- [WHAT YOU HAVE TO DO]:
Only the lines from the top of the data through the one with "Umbaúba (201, 497)" are to be written out, each exactly as it stands.

- [RECORDS]:
______________________________
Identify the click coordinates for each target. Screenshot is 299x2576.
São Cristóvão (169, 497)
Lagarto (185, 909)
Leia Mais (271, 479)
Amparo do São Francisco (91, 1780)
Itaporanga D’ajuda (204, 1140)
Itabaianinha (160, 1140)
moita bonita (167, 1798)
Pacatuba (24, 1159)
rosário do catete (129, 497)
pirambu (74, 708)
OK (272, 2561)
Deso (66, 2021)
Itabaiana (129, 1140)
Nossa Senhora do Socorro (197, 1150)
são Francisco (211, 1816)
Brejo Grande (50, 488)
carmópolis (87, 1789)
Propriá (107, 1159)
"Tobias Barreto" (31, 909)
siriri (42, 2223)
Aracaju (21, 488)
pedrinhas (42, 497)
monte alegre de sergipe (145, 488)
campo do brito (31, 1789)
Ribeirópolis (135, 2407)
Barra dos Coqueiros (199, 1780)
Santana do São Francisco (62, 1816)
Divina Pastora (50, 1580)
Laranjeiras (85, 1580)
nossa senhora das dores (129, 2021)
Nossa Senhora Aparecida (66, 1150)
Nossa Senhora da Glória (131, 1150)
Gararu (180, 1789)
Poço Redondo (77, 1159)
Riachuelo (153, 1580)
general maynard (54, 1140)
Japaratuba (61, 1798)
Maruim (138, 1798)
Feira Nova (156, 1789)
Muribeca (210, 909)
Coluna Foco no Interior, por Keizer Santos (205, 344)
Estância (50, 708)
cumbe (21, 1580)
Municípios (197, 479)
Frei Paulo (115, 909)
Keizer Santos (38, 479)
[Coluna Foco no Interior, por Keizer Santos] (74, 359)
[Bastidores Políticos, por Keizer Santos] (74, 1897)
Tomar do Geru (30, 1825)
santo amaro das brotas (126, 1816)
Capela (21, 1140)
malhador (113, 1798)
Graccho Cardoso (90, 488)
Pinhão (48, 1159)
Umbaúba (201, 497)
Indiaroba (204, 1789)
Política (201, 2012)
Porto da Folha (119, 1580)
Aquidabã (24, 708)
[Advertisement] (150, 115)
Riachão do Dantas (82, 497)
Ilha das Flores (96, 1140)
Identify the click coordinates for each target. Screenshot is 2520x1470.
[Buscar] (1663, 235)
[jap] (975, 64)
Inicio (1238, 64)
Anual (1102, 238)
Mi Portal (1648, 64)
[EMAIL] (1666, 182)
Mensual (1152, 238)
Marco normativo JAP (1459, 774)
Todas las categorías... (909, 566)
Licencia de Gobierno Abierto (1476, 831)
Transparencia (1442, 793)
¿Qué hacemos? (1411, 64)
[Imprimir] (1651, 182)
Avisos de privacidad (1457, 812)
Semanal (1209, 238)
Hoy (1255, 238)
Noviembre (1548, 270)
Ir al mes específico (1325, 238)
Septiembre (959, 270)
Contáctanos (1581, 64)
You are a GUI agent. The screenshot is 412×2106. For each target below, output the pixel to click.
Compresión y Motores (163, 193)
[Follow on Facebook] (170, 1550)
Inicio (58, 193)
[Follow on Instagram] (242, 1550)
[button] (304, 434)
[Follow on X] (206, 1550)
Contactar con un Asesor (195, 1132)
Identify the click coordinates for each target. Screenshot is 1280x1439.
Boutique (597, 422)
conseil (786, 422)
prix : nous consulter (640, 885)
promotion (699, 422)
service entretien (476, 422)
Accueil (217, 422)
______________________________
- [TASK ANSWER]:
Identify the click coordinates for each target. Screenshot is 299x2576.
São Cristóvão (169, 497)
Lagarto (185, 909)
Leia Mais (271, 479)
Amparo do São Francisco (91, 1780)
Itaporanga D’ajuda (204, 1140)
Itabaianinha (160, 1140)
moita bonita (167, 1798)
Pacatuba (24, 1159)
rosário do catete (129, 497)
pirambu (74, 708)
OK (272, 2561)
Deso (66, 2021)
Itabaiana (129, 1140)
Nossa Senhora do Socorro (197, 1150)
são Francisco (211, 1816)
Brejo Grande (50, 488)
carmópolis (87, 1789)
Propriá (107, 1159)
"Tobias Barreto" (31, 909)
siriri (42, 2223)
Aracaju (21, 488)
pedrinhas (42, 497)
monte alegre de sergipe (145, 488)
campo do brito (31, 1789)
Ribeirópolis (135, 2407)
Barra dos Coqueiros (199, 1780)
Santana do São Francisco (62, 1816)
Divina Pastora (50, 1580)
Laranjeiras (85, 1580)
nossa senhora das dores (129, 2021)
Nossa Senhora Aparecida (66, 1150)
Nossa Senhora da Glória (131, 1150)
Gararu (180, 1789)
Poço Redondo (77, 1159)
Riachuelo (153, 1580)
general maynard (54, 1140)
Japaratuba (61, 1798)
Maruim (138, 1798)
Feira Nova (156, 1789)
Muribeca (210, 909)
Coluna Foco no Interior, por Keizer Santos (205, 344)
Estância (50, 708)
cumbe (21, 1580)
Municípios (197, 479)
Frei Paulo (115, 909)
Keizer Santos (38, 479)
[Coluna Foco no Interior, por Keizer Santos] (74, 359)
[Bastidores Políticos, por Keizer Santos] (74, 1897)
Tomar do Geru (30, 1825)
santo amaro das brotas (126, 1816)
Capela (21, 1140)
malhador (113, 1798)
Graccho Cardoso (90, 488)
Pinhão (48, 1159)
Umbaúba (201, 497)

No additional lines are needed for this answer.